== WORK TO COMPLETE ==
Copy the part of the listing that begins with the line containing "Point to the word Black" and ends with the line containing "[x=690, y=189]", keeping both of those lines and reproducing every line in between unchanged. Leave the pictures out.

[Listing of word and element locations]
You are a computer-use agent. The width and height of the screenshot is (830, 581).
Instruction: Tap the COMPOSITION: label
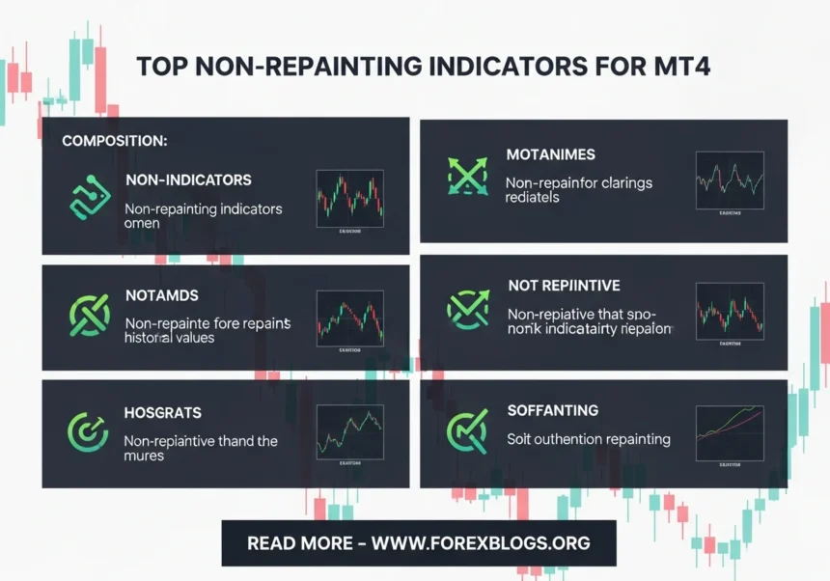pos(115,141)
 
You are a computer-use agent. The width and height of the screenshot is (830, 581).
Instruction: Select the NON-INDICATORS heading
pos(188,180)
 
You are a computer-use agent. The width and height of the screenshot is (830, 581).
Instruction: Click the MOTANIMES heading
pos(550,154)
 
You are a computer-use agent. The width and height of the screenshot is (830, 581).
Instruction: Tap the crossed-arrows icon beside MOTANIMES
pos(468,176)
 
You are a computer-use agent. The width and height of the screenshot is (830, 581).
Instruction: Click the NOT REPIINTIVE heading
pos(564,287)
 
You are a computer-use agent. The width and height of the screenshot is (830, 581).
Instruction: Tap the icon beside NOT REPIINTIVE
pos(468,308)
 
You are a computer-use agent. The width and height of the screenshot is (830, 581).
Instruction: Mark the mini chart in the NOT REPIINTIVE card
pos(730,312)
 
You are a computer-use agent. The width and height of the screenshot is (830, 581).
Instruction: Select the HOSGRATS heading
pos(163,413)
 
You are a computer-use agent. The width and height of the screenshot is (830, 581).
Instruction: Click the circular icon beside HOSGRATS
pos(88,432)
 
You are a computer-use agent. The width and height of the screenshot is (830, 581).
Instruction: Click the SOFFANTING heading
pos(552,411)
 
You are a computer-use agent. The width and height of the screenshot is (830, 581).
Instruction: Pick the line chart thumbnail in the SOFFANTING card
pos(730,431)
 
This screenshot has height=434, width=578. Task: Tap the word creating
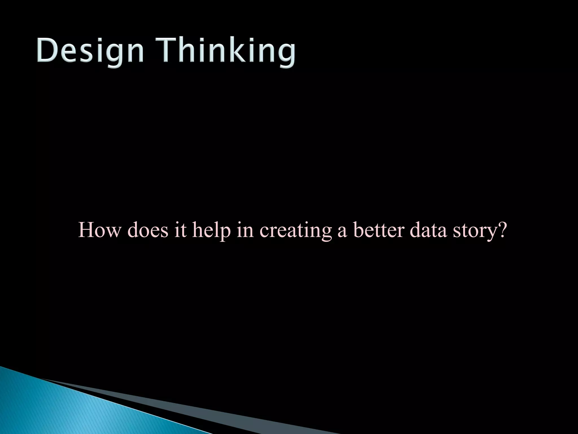click(295, 230)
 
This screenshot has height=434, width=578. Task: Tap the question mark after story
click(503, 230)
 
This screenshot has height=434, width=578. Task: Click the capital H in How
click(87, 230)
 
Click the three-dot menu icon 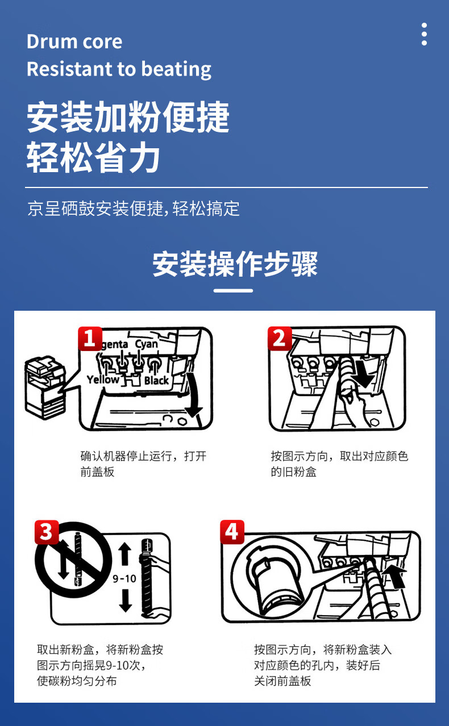pyautogui.click(x=424, y=34)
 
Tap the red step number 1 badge pyautogui.click(x=90, y=339)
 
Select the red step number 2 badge pyautogui.click(x=280, y=339)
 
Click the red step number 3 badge pyautogui.click(x=47, y=532)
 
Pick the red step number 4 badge pyautogui.click(x=232, y=532)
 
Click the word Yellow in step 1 pyautogui.click(x=103, y=379)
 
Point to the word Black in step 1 pyautogui.click(x=157, y=380)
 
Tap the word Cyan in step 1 pyautogui.click(x=146, y=344)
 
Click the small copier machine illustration pyautogui.click(x=45, y=387)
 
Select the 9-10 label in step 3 pyautogui.click(x=124, y=578)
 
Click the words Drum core pyautogui.click(x=74, y=41)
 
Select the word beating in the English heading pyautogui.click(x=176, y=69)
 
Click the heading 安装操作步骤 pyautogui.click(x=235, y=264)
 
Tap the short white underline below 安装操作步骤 pyautogui.click(x=233, y=291)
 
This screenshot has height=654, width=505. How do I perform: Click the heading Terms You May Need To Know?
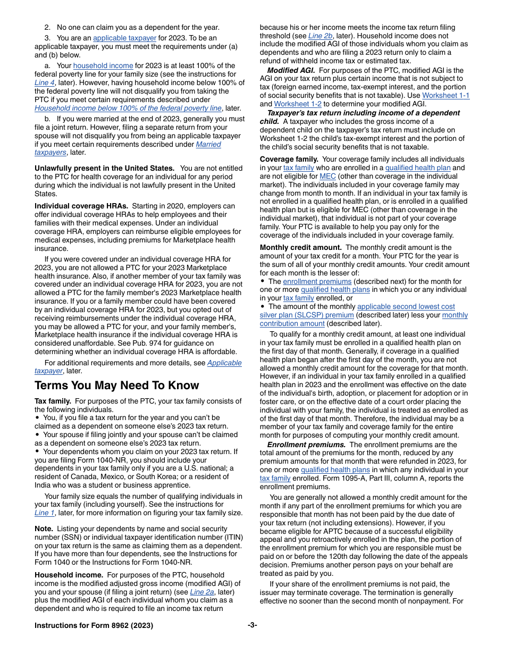(116, 385)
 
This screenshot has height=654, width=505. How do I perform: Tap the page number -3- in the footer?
(252, 625)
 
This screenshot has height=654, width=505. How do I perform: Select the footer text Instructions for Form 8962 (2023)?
(94, 625)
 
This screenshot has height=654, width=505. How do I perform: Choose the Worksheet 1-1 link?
(445, 95)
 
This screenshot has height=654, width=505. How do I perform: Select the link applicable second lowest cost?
(406, 306)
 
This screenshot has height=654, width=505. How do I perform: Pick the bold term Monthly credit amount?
(300, 247)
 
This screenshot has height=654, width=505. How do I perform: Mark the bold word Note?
(44, 529)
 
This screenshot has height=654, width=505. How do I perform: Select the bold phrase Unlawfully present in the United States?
(104, 168)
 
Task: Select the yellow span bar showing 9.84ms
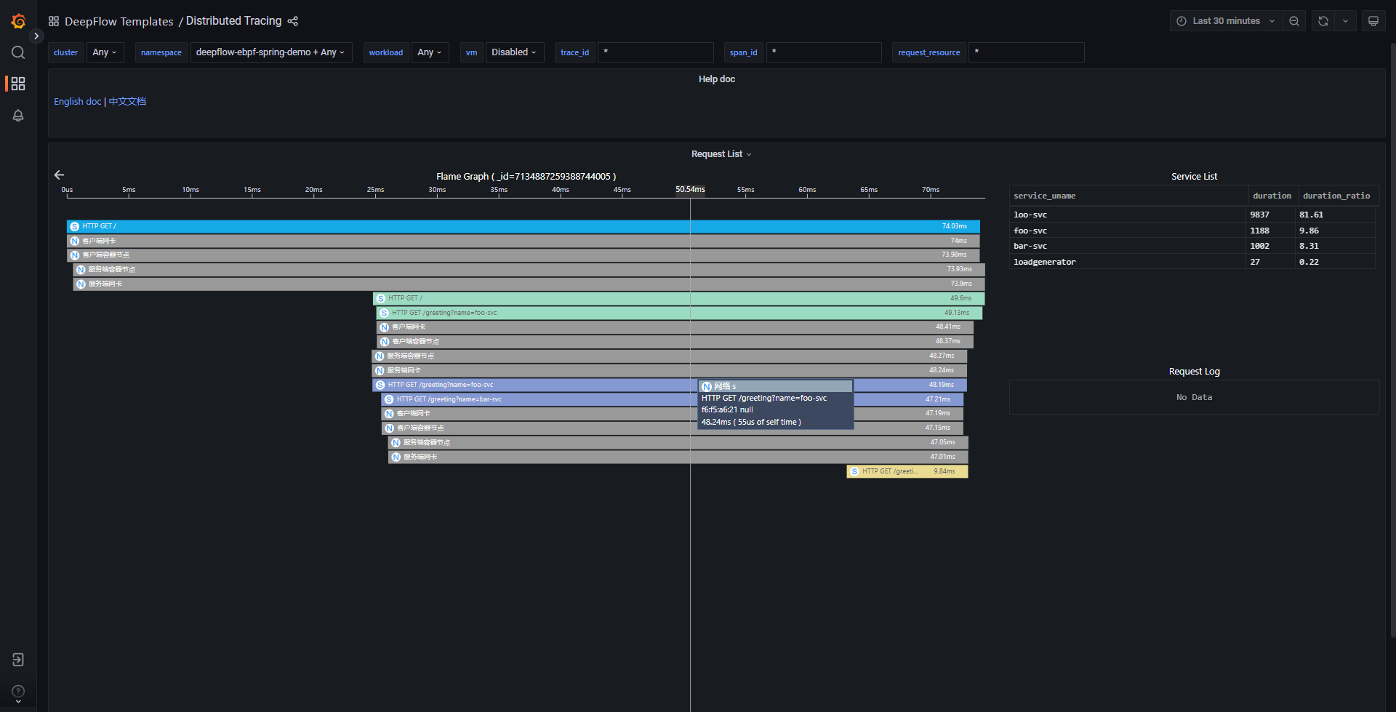[x=907, y=471]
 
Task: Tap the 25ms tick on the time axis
[x=375, y=191]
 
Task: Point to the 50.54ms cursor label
[x=690, y=189]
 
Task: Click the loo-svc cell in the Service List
[x=1030, y=215]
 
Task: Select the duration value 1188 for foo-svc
[x=1259, y=231]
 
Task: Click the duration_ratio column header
[x=1336, y=196]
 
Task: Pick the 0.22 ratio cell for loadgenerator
[x=1309, y=262]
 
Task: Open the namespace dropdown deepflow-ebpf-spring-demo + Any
[x=270, y=52]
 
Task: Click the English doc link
[x=77, y=102]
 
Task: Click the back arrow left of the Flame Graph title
[x=60, y=175]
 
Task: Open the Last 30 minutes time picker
[x=1226, y=21]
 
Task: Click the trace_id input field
[x=655, y=52]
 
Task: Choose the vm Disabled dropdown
[x=514, y=52]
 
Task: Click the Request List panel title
[x=717, y=154]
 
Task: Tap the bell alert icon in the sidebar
[x=18, y=116]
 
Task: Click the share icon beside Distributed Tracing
[x=293, y=21]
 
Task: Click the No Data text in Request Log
[x=1194, y=397]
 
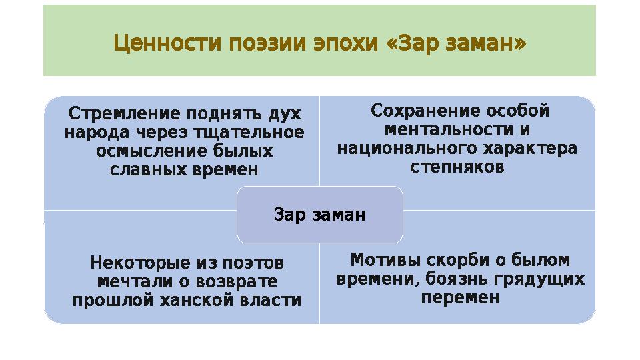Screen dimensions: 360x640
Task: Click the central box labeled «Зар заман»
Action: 320,215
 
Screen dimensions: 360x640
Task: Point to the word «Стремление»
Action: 124,113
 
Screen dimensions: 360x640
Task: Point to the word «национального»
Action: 399,148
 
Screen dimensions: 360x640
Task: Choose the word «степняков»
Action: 457,167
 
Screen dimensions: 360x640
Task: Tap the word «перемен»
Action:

== REPLY ==
Point to the word Black in step 1 pyautogui.click(x=157, y=380)
 
Tap the word Cyan in step 1 pyautogui.click(x=146, y=344)
 
Click the small copier machine illustration pyautogui.click(x=45, y=387)
 
Select the 9-10 label in step 3 pyautogui.click(x=124, y=578)
 
Click the words Drum core pyautogui.click(x=74, y=41)
 
Select the word beating in the English heading pyautogui.click(x=176, y=69)
 
Click the heading 安装操作步骤 pyautogui.click(x=235, y=264)
 
Tap the short white underline below 安装操作步骤 pyautogui.click(x=233, y=291)
 
This screenshot has height=654, width=505. How do I perform: Click the heading Terms You May Need To Know?
(116, 385)
 
This screenshot has height=654, width=505. How do I perform: Tap the page number -3- in the footer?
(252, 625)
 
This screenshot has height=654, width=505. How do I perform: Select the footer text Instructions for Form 8962 (2023)?
(94, 625)
 
This screenshot has height=654, width=505. How do I perform: Choose the Worksheet 1-1 link?
(445, 95)
 
This screenshot has height=654, width=505. How do I perform: Select the link applicable second lowest cost?
(406, 306)
 
This screenshot has height=654, width=505. How do I perform: Pick the bold term Monthly credit amount?
(300, 247)
 
This screenshot has height=654, width=505. How do I perform: Mark the bold word Note?
(44, 529)
 
This screenshot has height=654, width=505. How do I perform: Select the bold phrase Unlawfully present in the United States?
(104, 168)
 
Task: Select the yellow span bar showing 9.84ms
[x=907, y=471]
 
Task: Tap the 25ms tick on the time axis
[x=375, y=191]
 
Task: Point to the 50.54ms cursor label
[x=690, y=189]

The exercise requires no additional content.